Dans ce cadre, ils recommandent la création d’une plateforme africaine de justice environnementale chargée d’identifier les zones affectées, d’évaluer les préjudices et d’accompagner les États dans leurs démarches de réhabilitation et de compensation. Ils appellent également les États historiquement responsables des dommages environnementaux — en particulier les anciennes puissances coloniales — à assumer leur responsabilité morale et politique en soutenant financièrement, technologiquement et institutionnellement les efforts africains d’adaptation et d’atténuation.
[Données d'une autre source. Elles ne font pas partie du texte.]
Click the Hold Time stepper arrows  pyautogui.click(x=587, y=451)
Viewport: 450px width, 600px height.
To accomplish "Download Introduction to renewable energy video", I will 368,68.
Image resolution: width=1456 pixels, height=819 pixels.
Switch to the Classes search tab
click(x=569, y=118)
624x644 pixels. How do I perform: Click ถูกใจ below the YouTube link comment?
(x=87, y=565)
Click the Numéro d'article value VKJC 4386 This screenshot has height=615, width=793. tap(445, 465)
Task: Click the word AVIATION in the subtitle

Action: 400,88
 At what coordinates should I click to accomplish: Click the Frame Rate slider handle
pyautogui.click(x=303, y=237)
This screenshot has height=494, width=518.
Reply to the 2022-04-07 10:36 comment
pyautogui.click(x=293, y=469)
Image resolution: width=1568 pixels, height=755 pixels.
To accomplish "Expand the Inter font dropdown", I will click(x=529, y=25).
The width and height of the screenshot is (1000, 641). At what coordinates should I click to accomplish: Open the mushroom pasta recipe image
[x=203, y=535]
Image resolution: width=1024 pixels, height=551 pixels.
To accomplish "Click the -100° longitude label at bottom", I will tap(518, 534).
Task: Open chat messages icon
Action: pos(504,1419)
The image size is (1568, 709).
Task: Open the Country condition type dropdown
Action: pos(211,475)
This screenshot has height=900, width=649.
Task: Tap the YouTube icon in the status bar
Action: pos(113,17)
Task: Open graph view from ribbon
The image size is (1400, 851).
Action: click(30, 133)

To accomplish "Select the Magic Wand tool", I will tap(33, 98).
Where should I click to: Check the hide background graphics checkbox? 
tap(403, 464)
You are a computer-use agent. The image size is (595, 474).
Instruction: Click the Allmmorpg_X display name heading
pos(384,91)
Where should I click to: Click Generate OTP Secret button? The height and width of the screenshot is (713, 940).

Sur le plan éducatif, les participants soulignent l’urgence de réformer les systèmes scolaires africains afin d’y intégrer pleinement l’histoire précoloniale, coloniale et postcoloniale, et de nourrir une conscience historique éclairée chez les jeunes générations. Ils encourageant les universités africaines à créer de nouveaux cursus fondés sur la mémoire, la vérité, la justice historique et le droit aux réparations, ainsi qu’une plateforme dédiée aux chercheurs et étudiants travaillant sur l’histoire du colonialisme.
La Déclaration réaffirme enfin le droit des peuples africains à la restitution inconditionnelle des ressources culturelles — artefacts, manuscrits, archives, objets sacrés et restes ancestraux — spoliées durant la période coloniale.
Concernant l’impact économique de la colonisation, elle préconise la réalisation d’un audit continental pour évaluer les effets économiques du colonialisme et élaborer une stratégie de réparation fondée sur la justice : restitution des richesses pillées, annulation de la dette, et financement équitable du développement. Elle appelle également à une réforme de la gouvernance économique mondiale afin de démanteler les structures héritées du colonialisme au sein des institutions financières internationales.
Les participants demandent en outre une refonte de l’architecture financière internationale, incluant un rééquilibrage du pouvoir décisionnel au FMI, à la Banque mondiale, aux banques régionales de développement et dans les instances économiques mondiales, afin de permettre aux pays africains de définir librement leurs politiques de développement, d’accéder à des financements équitables et de participer pleinement aux décisions structurant l’économie mondiale.
Destinée à devenir une référence continentale dans la codification des crimes coloniaux et l’élaboration d’une stratégie africaine de justice et de réparations, la Déclaration d’Alger sera soumise au Sommet de l’Union africaine de février 2026 pour examen et adoption.